»»

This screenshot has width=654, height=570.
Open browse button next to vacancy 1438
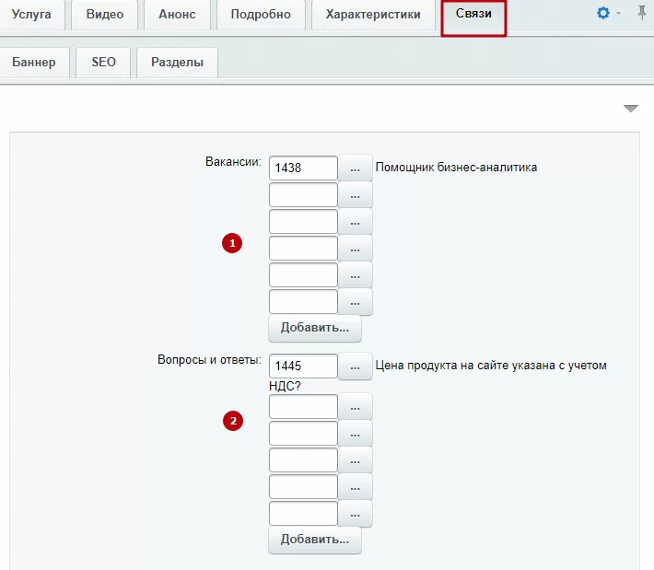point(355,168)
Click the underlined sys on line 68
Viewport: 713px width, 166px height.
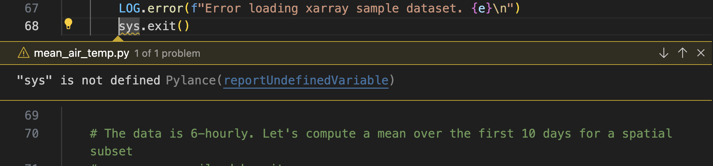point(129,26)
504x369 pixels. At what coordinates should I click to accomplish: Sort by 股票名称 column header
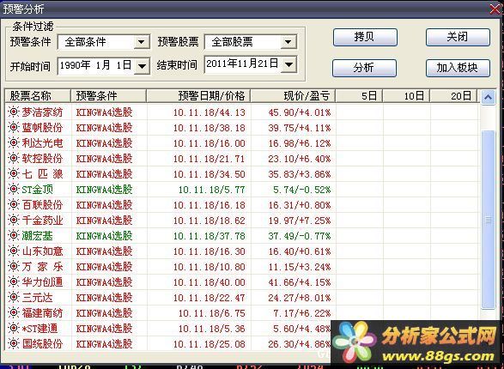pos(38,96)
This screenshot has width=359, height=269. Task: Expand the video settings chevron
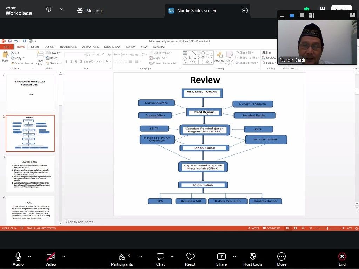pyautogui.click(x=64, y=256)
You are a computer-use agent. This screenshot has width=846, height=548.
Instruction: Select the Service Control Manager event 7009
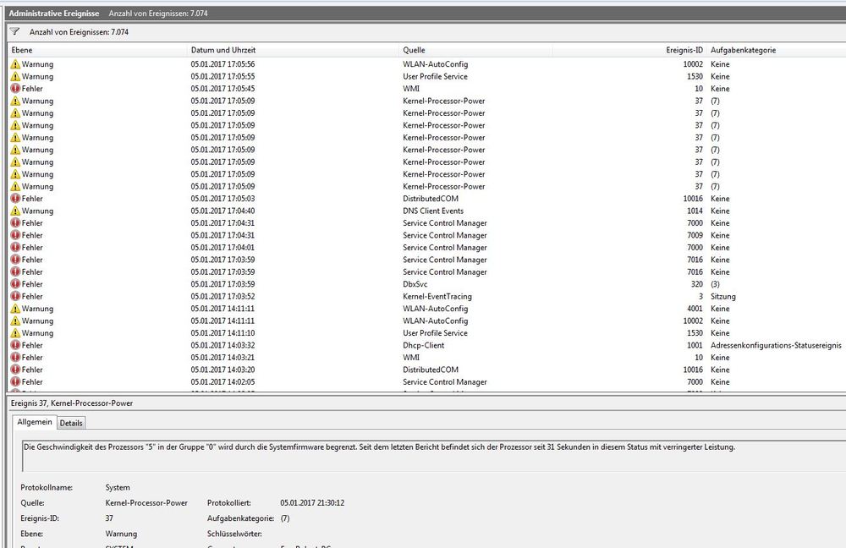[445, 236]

««
»»

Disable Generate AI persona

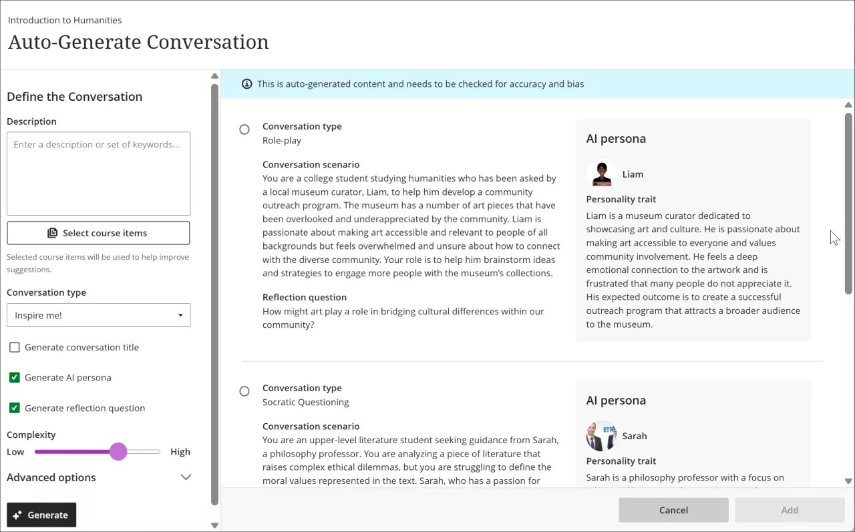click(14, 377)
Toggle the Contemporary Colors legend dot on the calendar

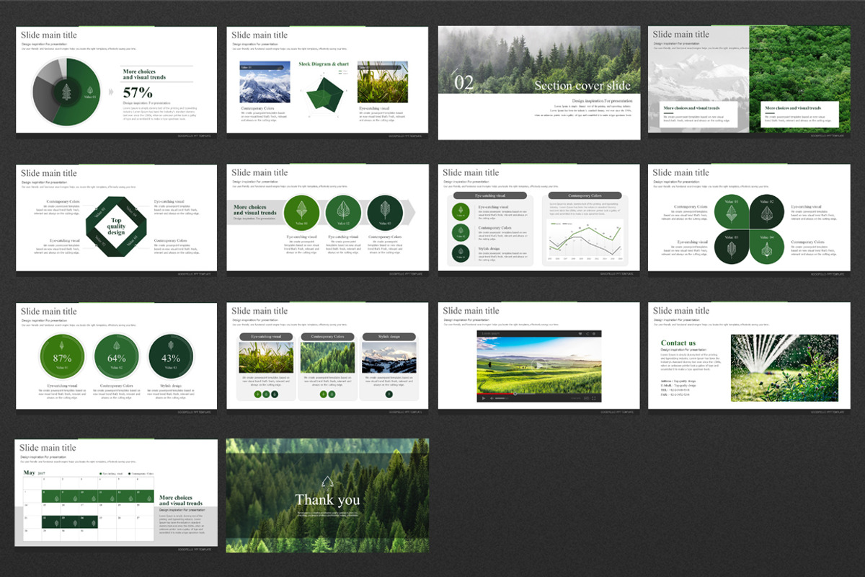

««

■ **TASK DETAILS**: Would you copy out, exactly and with no pictures, only the lines above from the one that contains "Disable Generate AI persona" through the one that contains "Toggle the Contemporary"?

■ **ANSWER SPACE**:
Disable Generate AI persona

click(14, 377)
Toggle the Contemporary Colors legend dot on the calendar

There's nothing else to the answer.